- [DATA RECORDS]:
★ ★ ★ ★ ★
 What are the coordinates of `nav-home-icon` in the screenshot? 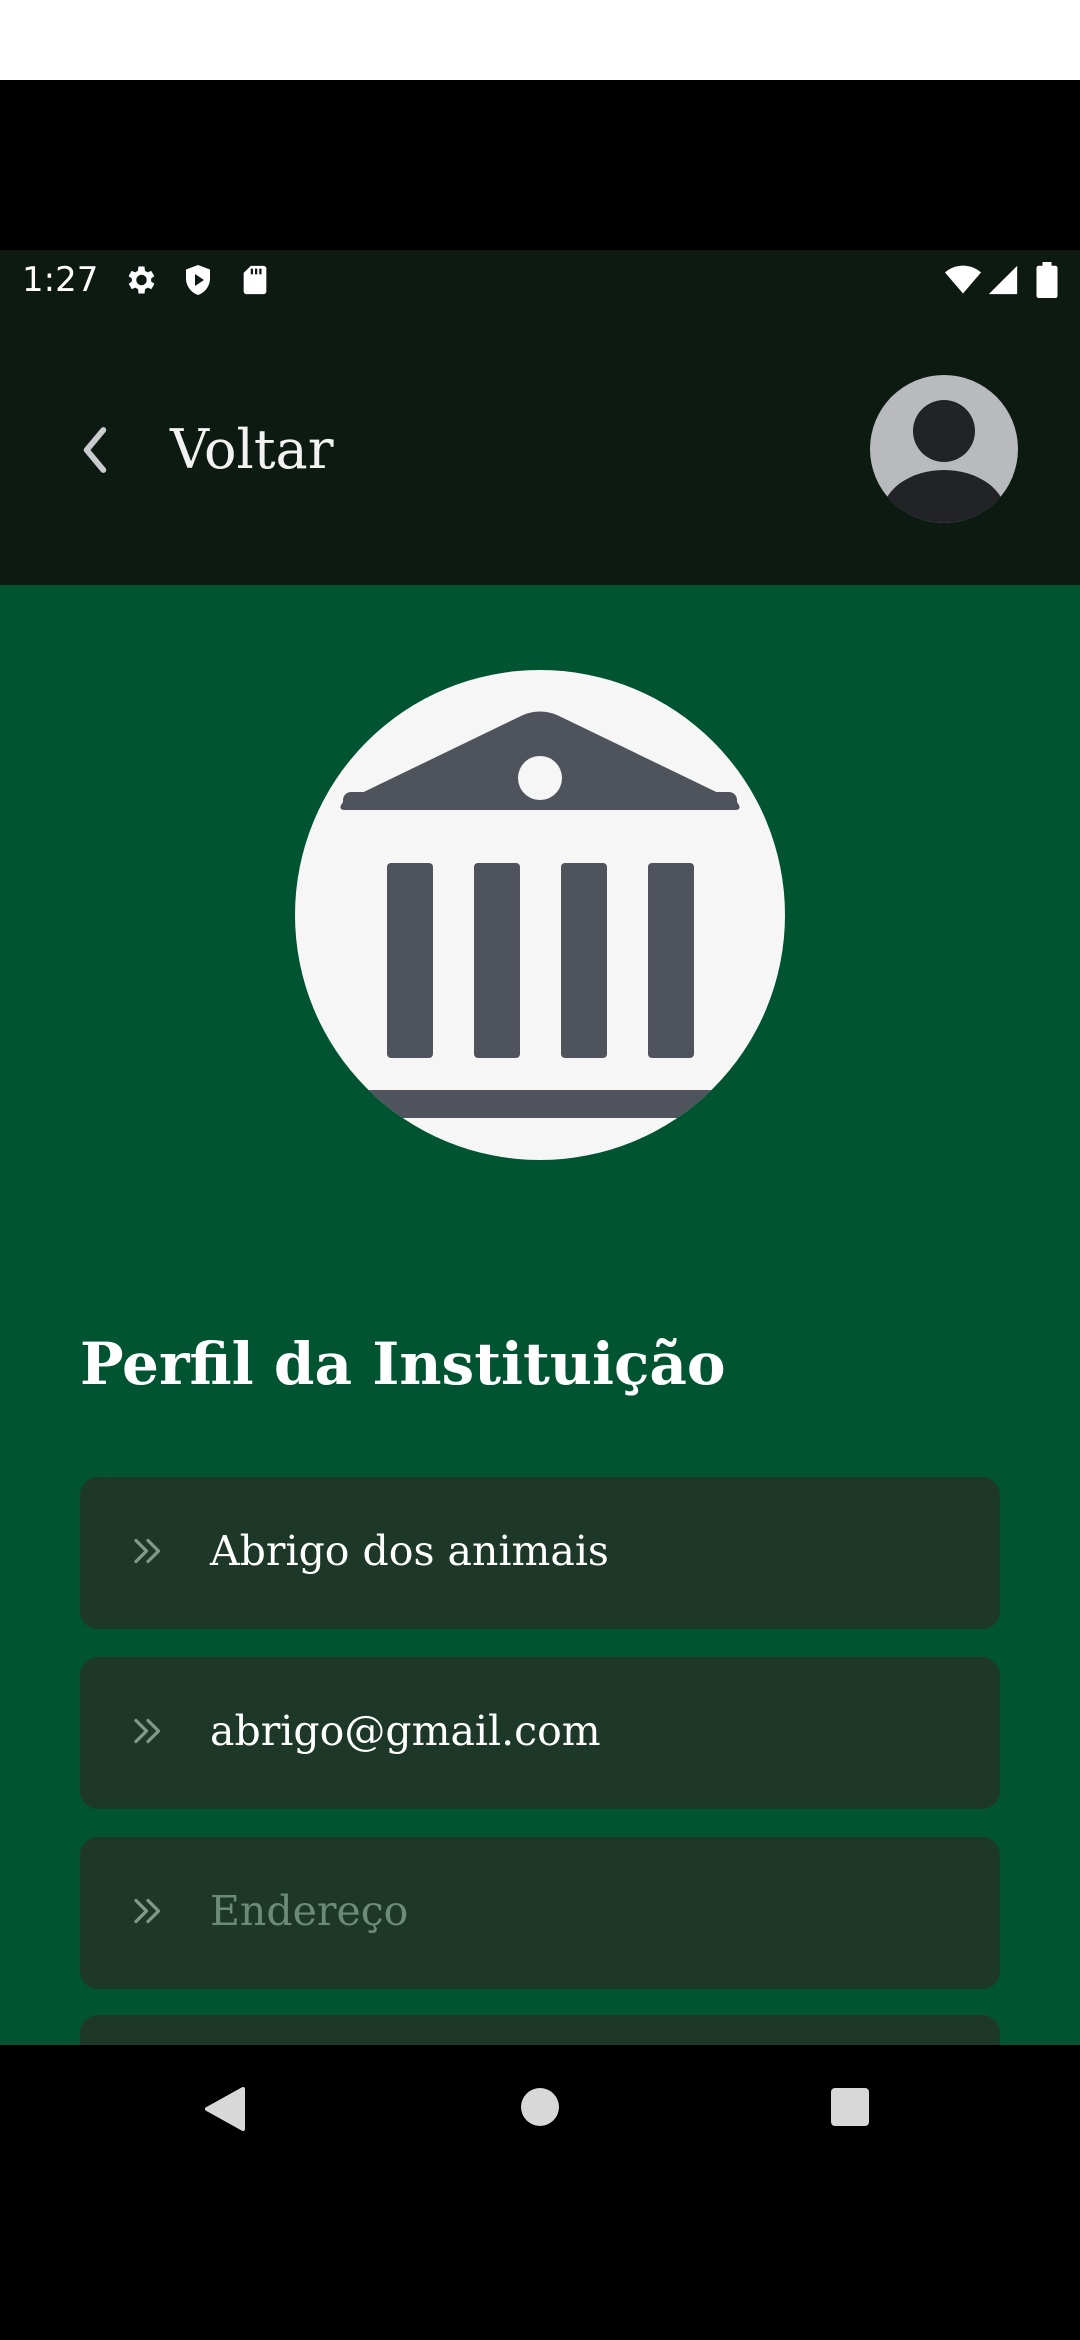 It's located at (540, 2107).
★ ★ ★ ★ ★
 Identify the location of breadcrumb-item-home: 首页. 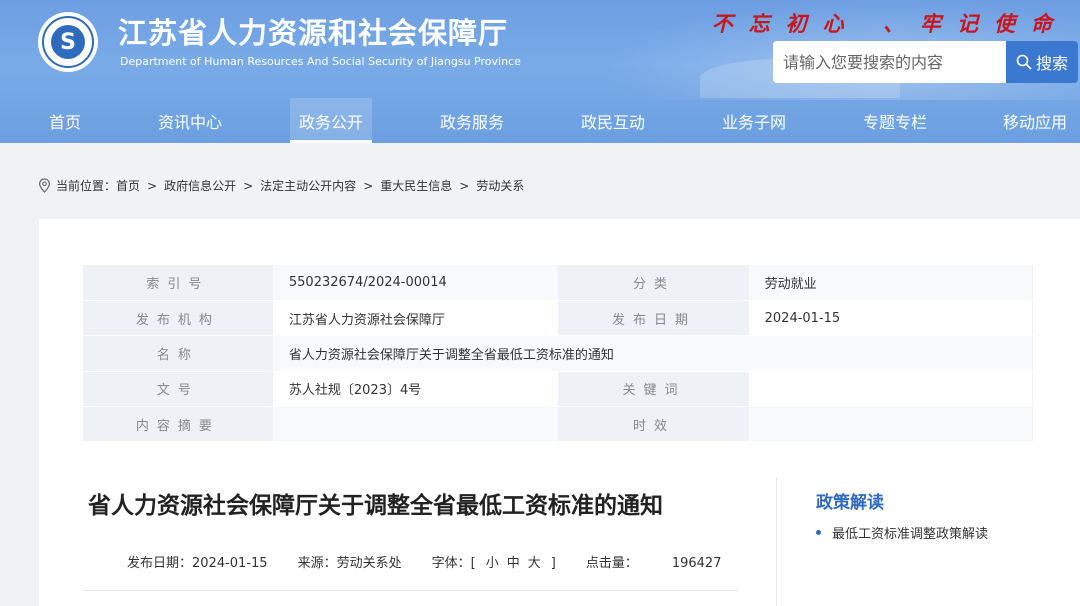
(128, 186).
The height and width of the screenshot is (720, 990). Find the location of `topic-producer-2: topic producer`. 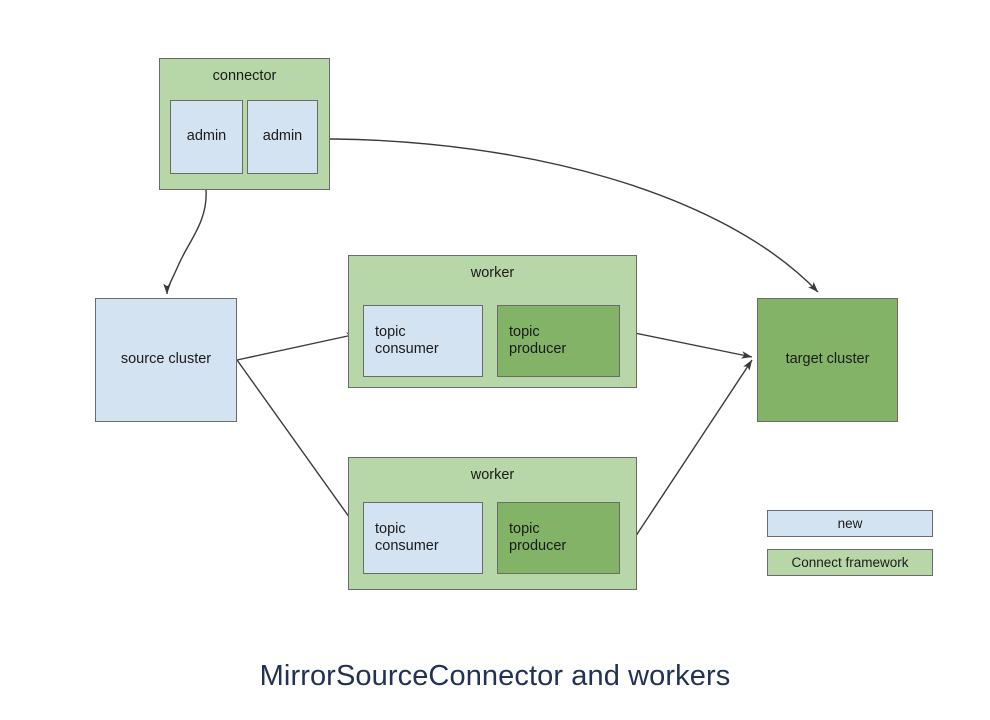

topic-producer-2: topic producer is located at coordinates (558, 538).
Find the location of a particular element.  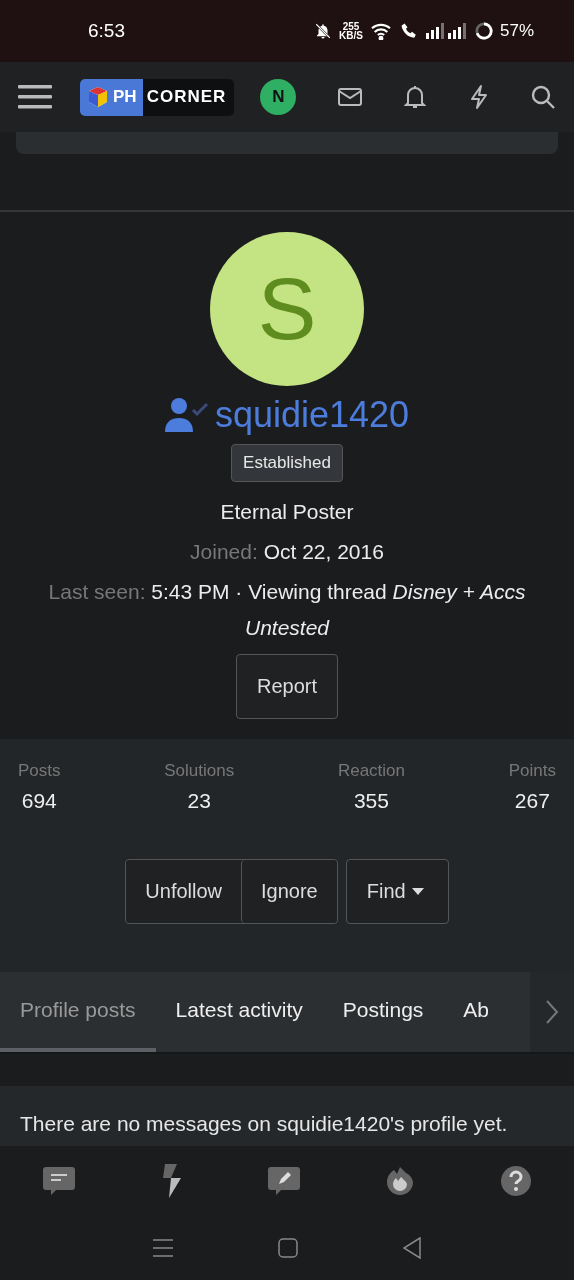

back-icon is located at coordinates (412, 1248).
★ ★ ★ ★ ★
- [HOW TO COMPLETE THIS TASK]:
Copy the lines above, starting with the line that contains "The height and" and going on through the line that contains "back-icon is located". Leave out the pictures.

- [TASK RESPONSE]:
The height and width of the screenshot is (720, 990). Find the location of `topic-producer-2: topic producer`. 

topic-producer-2: topic producer is located at coordinates (558, 538).
Find the location of a particular element.  

back-icon is located at coordinates (412, 1248).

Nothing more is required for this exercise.